Dans ce passage extrait de la Préface du Traité du Vide, Pascal établit un parallèle entre la succession des générations à l’échelle de l’humanité et la succession des âges chez un seul homme: aussi, les hommes des temps anciens sont-ils encore des enfants du point de vue de l’humanité, et les hommes d’aujourd’hui, des adultes.

L’homme « n’est produit que pour l’infinité. Il est dans l’ignorance au premier âge de sa vie ; mais il s’instruit sans cesse dans son progrès : car il tire avantage non seulement de sa propre expérience, mais encore de celle de ses prédécesseurs, parce qu’il garde toujours dans sa mémoire les connaissances qu’il s’est une fois acquises, et que celles des anciens lui sont toujours présentes dans les livres qu’ils en ont laissés. Et comme il conserve ces connaissances, il peut aussi les augmenter facilement ; de sorte que les hommes sont aujourd’hui en quelque sorte dans le même état où se trouveraient ces anciens philosophes, s’ils pouvaient avoir vieilli jusqu’à présent, en ajoutant aux connaissances qu’ils avaient celles que leurs études auraient pu leur acquérir à la faveur de tant de siècles. »

Dans ce passage, Pascal souligne le caractère continu et cumulatif du progrès: les hommes se transmettent leur savoir de génération en génération, de sorte que les hommes d’aujourd’hui sont « plus vieux », c’est-à-dire plus sages, que les hommes de l’Antiquité. Nous sommes comme si d’ « anciens philosophes » qui auraient vécu plusieurs siècles.

« De là vient que, par une prérogative particulière, non seulement chacun des hommes s’avance de jour en jour dans les sciences, mais que tous les hommes ensemble y font un continuel progrès à mesure que l’univers vieillit, parce que la même chose arrive dans la succession des hommes que dans les âges différents d’un particulier. De sorte que toute la suite des hommes, pendant le cours de tous les siècles, doit être considérée comme un même homme qui subsiste toujours et qui apprend continuellement…  » [en gras: citation à apprendre!]

Pascal compare donc le progrès de l’humanité au vieillissement d’un seul homme.

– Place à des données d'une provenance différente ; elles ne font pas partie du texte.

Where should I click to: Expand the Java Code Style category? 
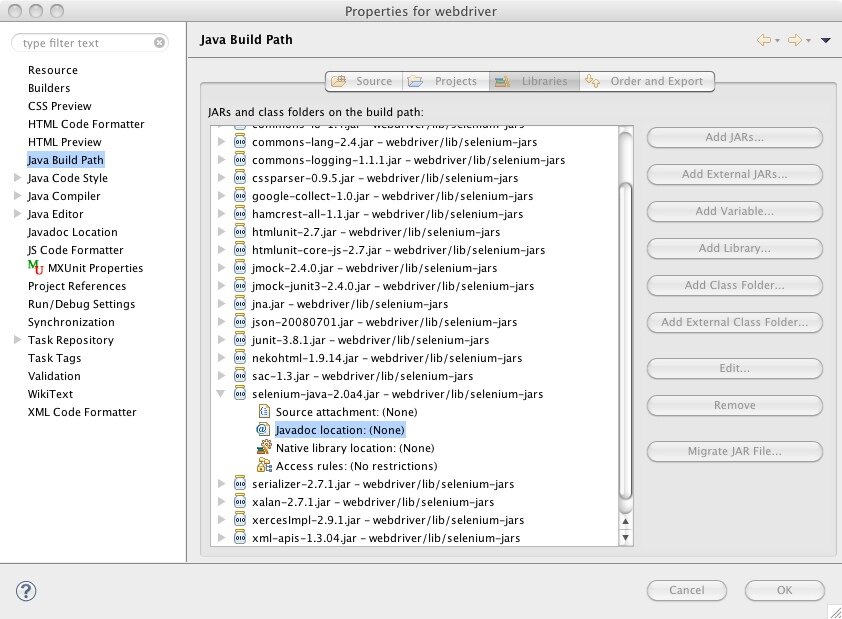pyautogui.click(x=17, y=178)
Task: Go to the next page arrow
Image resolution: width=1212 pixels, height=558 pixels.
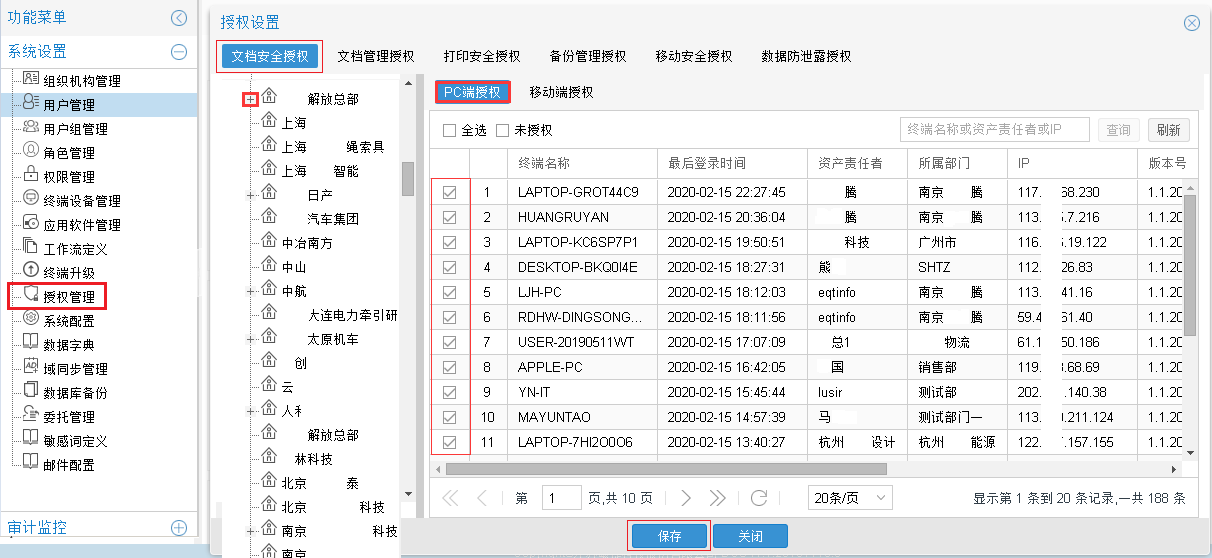Action: click(685, 497)
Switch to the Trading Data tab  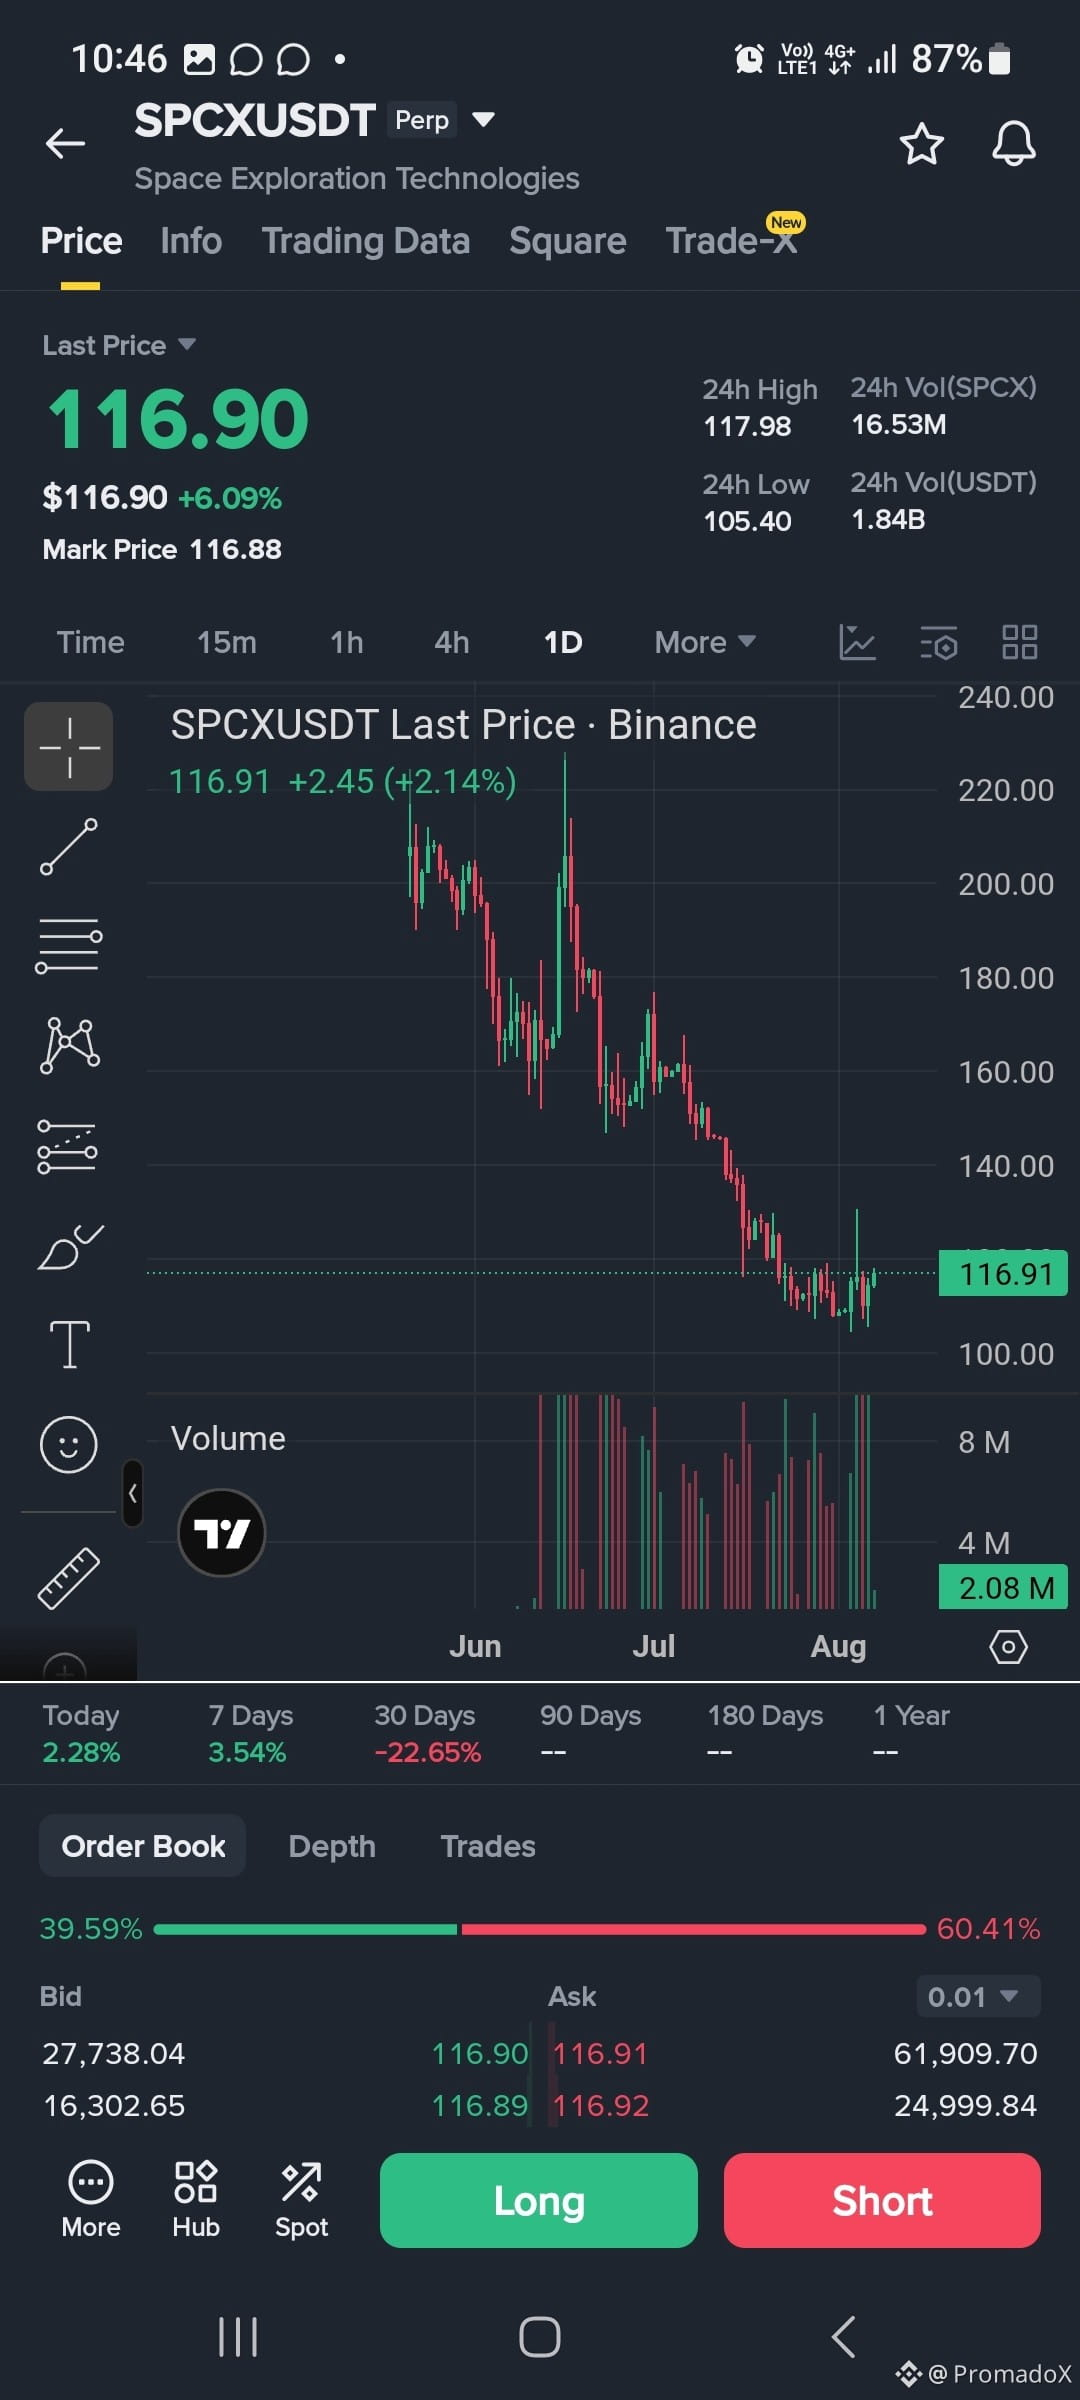(x=366, y=241)
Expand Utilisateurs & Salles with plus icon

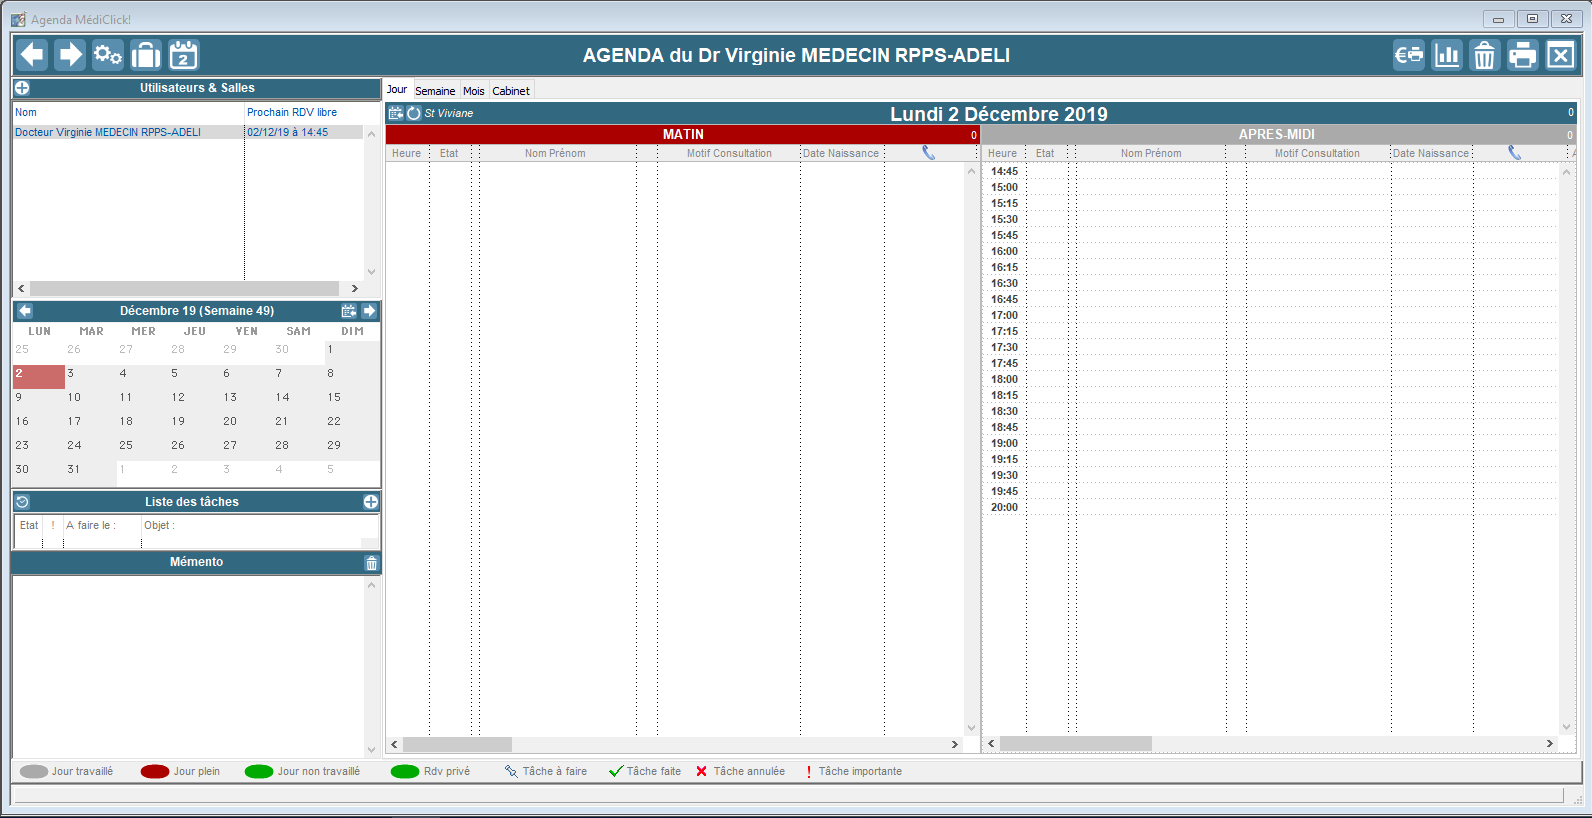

Mais n’y a-t-il pas rupture aujourd’hui dans la transmission des connaissances, des valeurs entre les générations? N’y a-t-il pas des discontinuités dans l’histoire des hommes, des parallélismes, des régressions? N’y a-t-il pas différentes évolutions selon les cultures?

Diderot au contraire, remarquait dans l’Avertissement au 8ème volume de L’Encyclopédie : « Le monde a beau vieillir, il ne change pas ; il se peut que l’individu se perfectionne, mais la masse de l’espèce ne devient ni meilleur ni pire » [à apprendre!]